Caixa de ressonância da guerra na Síria e no Iraque, a Turquia reflete tudo o que acontece além de suas fronteiras: ecos de autoritarismo, invasão de refugiados e atentados terroristas que mataram, desde junho de 2015, mais de 500 pessoas - alguns dos ataques foram provocados pelo grupo Estado Islâmico, outros organizados por separatistas curdos.
Ao estilo chavista, Erdogan interpretou o golpe de Estado fracassado de 15 de julho do ano passado como uma forma de concentrar poder.
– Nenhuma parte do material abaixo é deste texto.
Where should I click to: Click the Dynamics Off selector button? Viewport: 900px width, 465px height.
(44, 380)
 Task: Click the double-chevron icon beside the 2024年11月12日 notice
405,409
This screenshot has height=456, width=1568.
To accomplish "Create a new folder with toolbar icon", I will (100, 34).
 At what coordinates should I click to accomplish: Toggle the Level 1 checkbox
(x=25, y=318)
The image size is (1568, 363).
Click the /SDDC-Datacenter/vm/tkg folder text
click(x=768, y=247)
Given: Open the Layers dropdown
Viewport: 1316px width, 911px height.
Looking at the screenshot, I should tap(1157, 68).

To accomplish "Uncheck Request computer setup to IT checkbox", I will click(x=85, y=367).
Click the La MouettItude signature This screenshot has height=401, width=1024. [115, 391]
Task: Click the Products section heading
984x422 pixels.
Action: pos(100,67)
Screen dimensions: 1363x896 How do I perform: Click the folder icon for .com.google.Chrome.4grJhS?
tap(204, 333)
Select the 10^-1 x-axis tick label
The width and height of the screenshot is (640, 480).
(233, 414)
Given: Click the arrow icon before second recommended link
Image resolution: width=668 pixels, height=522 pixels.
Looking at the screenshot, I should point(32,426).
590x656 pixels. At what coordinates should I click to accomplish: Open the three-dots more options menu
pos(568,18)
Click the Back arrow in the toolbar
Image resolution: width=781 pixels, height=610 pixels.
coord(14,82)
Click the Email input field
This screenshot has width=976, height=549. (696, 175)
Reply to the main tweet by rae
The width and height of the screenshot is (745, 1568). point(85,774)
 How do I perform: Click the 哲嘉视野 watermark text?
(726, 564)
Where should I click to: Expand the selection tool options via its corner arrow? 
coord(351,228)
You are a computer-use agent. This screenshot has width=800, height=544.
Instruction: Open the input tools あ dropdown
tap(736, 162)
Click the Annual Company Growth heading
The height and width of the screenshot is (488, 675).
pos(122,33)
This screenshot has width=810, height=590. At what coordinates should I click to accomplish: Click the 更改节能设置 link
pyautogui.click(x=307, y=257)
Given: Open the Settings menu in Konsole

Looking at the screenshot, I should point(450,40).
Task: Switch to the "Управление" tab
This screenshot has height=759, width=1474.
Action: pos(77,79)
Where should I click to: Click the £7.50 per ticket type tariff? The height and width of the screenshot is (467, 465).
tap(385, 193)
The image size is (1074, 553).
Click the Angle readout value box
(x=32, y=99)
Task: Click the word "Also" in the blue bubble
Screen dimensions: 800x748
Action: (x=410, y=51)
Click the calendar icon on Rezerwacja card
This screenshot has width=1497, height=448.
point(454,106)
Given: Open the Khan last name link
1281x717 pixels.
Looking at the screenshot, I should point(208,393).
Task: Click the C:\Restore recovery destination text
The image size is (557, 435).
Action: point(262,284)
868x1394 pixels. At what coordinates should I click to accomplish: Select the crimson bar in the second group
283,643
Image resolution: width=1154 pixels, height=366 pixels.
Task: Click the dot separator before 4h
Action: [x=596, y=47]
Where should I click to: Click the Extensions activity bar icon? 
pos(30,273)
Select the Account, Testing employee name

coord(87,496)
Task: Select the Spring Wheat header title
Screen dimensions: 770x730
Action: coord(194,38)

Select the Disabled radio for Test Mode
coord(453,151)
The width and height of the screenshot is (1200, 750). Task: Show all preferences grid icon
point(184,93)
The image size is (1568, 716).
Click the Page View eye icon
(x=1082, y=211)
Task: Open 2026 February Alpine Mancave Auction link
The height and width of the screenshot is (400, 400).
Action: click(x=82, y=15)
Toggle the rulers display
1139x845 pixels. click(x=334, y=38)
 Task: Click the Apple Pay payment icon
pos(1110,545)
Para isso, manipula a fé dos turcos: após quase cem anos de regime secular, busca apoio na religião, ao trazer para comícios aspectos da fé islâmica (discursos com referências ao Alcorão, por exemplo), além de agradar conservadores, com medidas como o aumento do imposto sobre o álcool.
Quem perde: os grupos políticos que apoiaram o “não”, como o CHP, Partido Republicano do Povo, e o HDP, Partido Democrático dos Povos, que reúnem importante a minoria curda e grupos de esquerda. Aliás, os curdos, que buscam a independência de parte do território, são os que mais podem perder com a vitória do governo. Com ânsia de esmagar os movimentos separatistas, Erdogan pode usar sua vitória como um sinal verde para massacrar essa população.
No contexto do que ocorre na Europa, a vitória de Erdogan é mais um capítulo da guinada conservadora no continente. A Leste e a Oeste.